• **Source extract**
>>>

The following article is a re-post from the MercatorNet.org website and is by Michael Cook Jun 20 2017 Reads…
If there is anyone who could be called a patron saint of Dutch euthanasia, it is the psychiatrist Boudewijn Chabot. In 1991 he gave one of his patients, Mrs B, a lethal dose of medication. After accompanying her until she died he reported himself to the police and was subsequently tried. In 1993, the Supreme Court declare that he was guilty of assisting a suicide, but did not punish him and allowed him to keep practicing medicine.
Physically, there was nothing wrong with Mrs B. Nor did she have depression. But her personal life was tragic and Dr Chabot felt that she in a state of existential distress that she should be allowed to die. It was a landmark case in the steady advance towards legalisation in 2002.
That was 25 years ago. Now Dr Chabot looks back and is horrified. Writing in one of the leading Dutch newspapers, NRC Handelsblad, he says that legal safeguards for euthanasia are slowly eroding away and that the law no longer protects people with psychiatric condition and dementia.
The Dutch are complacent about their famous law, he says. But there is no room for complacency.
Under current legislation, euthanasia is only legal if a doctor believes that three conditions have been met: (1) the request must be voluntary and deliberate; (2) there must be unbearable suffering with no hope of improvement; and (3) there must no reasonable alternative to euthanasia.
However, as euthanasia has sunk its roots deeper and deeper into Dutch medicine, the second and third conditions have shrivelled up. Patients define what is unbearable and they define what is a reasonable alternative. Unhappiness can be unbearable and a nursing home may not be a reasonable alternative. So, as one ethicist has observed, requirements (1) and (2) “add little to the requirement of a voluntary and thoughtful request”. Autonomy has trumped medicine. As a result, the number of euthanasia cases roughly tripled between 2007 and 2016, from 2000 to 6000.

<<<

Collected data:
>>>

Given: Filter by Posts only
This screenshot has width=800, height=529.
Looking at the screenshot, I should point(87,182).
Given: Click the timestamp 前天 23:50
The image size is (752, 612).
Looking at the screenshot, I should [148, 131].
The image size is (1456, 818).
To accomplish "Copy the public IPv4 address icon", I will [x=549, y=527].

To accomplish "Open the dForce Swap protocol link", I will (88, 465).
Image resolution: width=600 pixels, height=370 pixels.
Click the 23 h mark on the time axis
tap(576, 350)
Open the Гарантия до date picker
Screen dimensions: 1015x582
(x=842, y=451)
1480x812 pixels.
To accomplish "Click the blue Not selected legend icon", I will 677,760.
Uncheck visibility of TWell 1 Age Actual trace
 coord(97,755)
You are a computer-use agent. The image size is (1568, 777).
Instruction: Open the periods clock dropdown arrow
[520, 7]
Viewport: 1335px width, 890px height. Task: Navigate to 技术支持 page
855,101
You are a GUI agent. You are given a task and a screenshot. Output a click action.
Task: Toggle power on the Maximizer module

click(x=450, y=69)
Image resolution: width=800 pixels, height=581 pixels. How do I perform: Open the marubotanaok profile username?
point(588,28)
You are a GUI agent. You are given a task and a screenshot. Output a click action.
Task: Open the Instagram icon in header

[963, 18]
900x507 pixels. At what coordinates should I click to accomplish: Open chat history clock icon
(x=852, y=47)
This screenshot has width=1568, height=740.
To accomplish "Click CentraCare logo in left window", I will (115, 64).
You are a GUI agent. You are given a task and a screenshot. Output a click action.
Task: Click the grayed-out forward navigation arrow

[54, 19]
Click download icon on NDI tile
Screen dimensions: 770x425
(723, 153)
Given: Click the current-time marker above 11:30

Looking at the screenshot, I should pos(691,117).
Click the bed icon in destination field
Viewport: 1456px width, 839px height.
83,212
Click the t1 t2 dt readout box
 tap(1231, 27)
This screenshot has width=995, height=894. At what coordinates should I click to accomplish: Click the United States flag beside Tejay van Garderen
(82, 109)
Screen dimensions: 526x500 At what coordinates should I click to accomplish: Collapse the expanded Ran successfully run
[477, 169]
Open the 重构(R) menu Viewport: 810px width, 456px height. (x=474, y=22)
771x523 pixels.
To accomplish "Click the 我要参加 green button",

<<<

According to the euthanasia article, why have the second and third legal conditions for euthanasia shrivelled up? Explain in one to three sentences.

Patients themselves now define what counts as unbearable suffering and what counts as a reasonable alternative to euthanasia. Unhappiness can therefore be treated as unbearable, and a nursing home may not be considered a reasonable alternative.